The U.S. attack on Hiroshima killed 140,000 people, and the bombing of Nagasaki killed more than 70,000 three days later, leading to Japan’s surrender and ending World War II.
Matsui said in his speech that Japan’s government should do more to achieve a nuclear-free world by helping the Treaty on the Prohibition of Nuclear Weapons take effect. Japan, which hosts U.S. troops and is covered by the U.S. nuclear umbrella protecting it from attack, has not signed the treaty.
Japan should live up to the spirit of its pacifist constitution to lead the international community “toward dialogue and cooperation for a world without nuclear weapons,” Matsui said.
About 50,000 people, including Hiroshima residents and representatives from 58 countries, including U.S. Ambassador William Hagerty, attended this year’s ceremony.
Survivors, their relatives and other participants marked the 8:15 a.m. blast with a minute of silence.
The anniversary comes amid hopes to denuclearize North Korea after President Donald Trump and North Korean leader Kim Jong Un made vague aspirational statements of denuclearizing the peninsula when they met in Singapore in June. “We in civil society fervently hope that the easing of tensions on the Korean Peninsula will proceed through peaceable dialogue,” Matsui said.
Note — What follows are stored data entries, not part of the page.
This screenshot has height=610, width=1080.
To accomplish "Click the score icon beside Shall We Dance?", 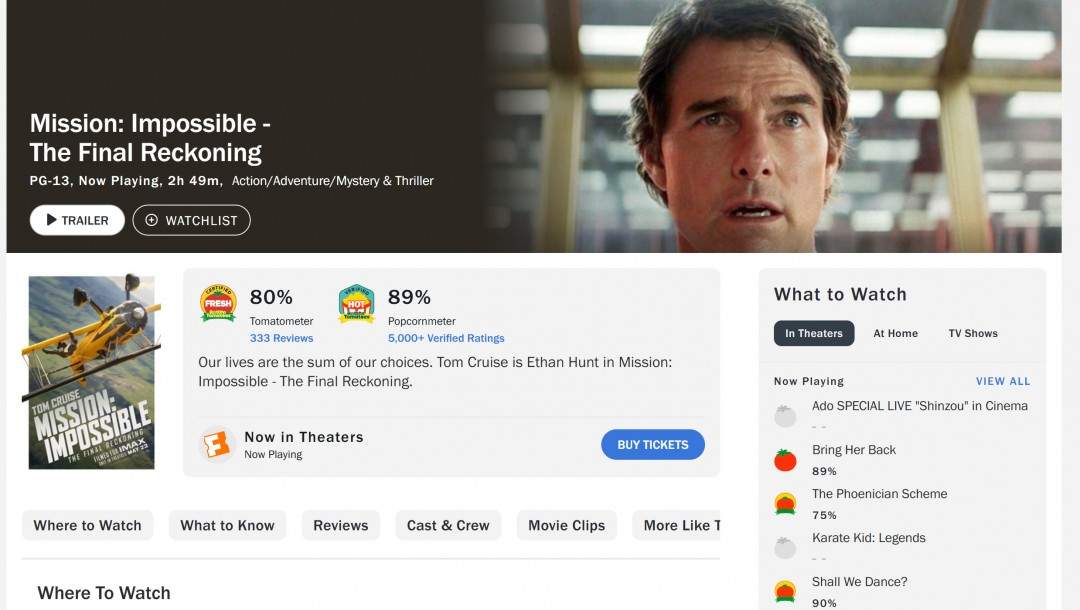I will (785, 591).
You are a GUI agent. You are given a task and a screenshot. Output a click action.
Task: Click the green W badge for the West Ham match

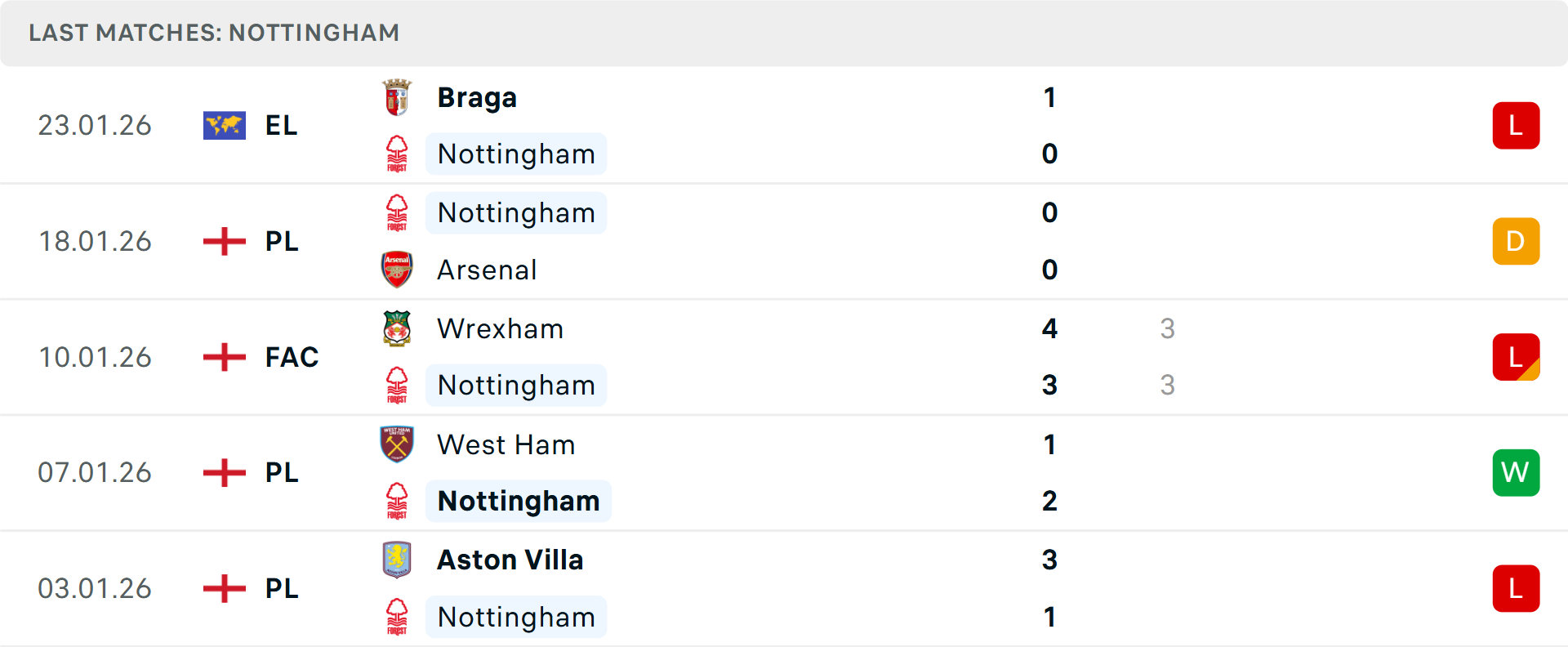(x=1516, y=472)
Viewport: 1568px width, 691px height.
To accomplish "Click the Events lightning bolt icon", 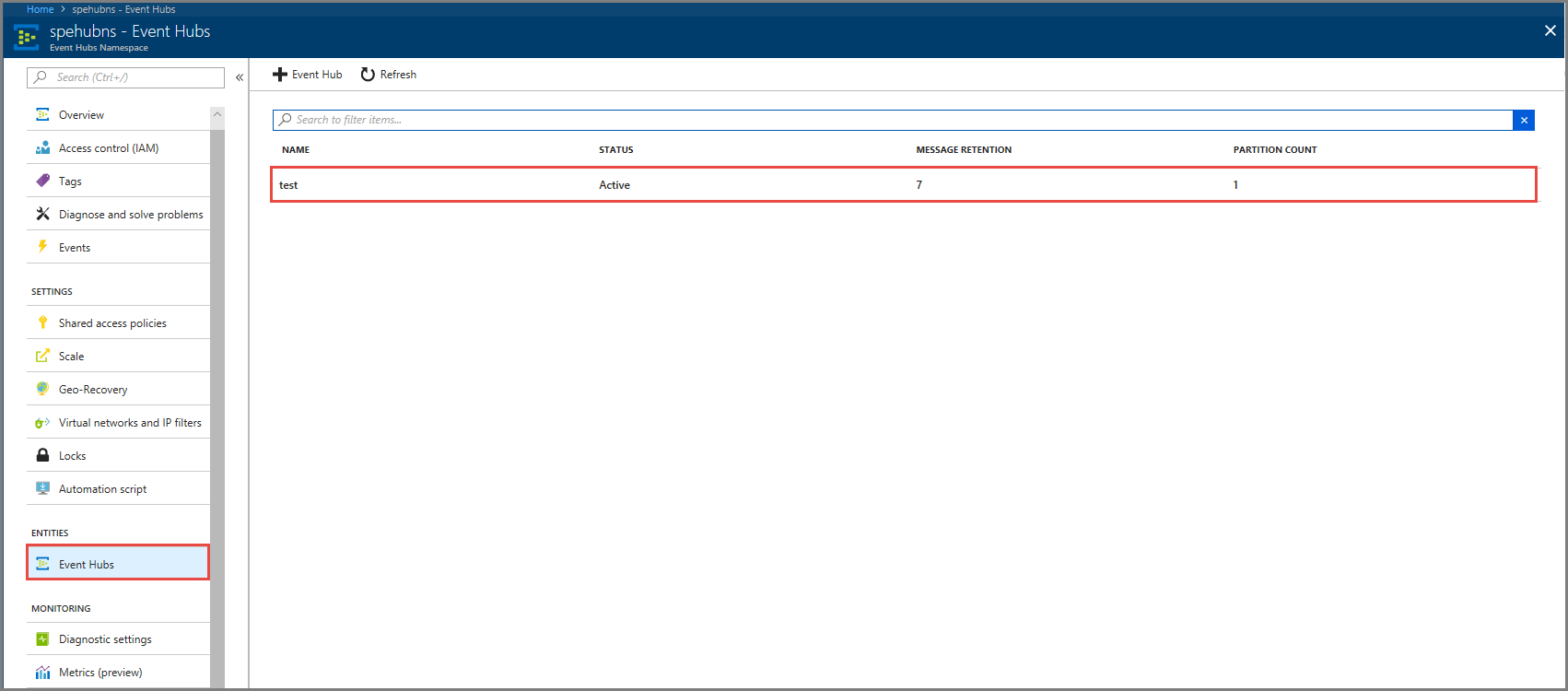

Japanese Prime Minister Shinzo Abe, who also was at the ceremony, said differences between the nuclear and non-nuclear states are widening. But he pledged to do more to bridge their gap. In order to gain cooperation from both sides, it is important for everyone to understand “the reality of the tragedy of nuclear attacks,” he said, reiterating Japan’s pledge to maintain its pacifist and non-nuclear principles.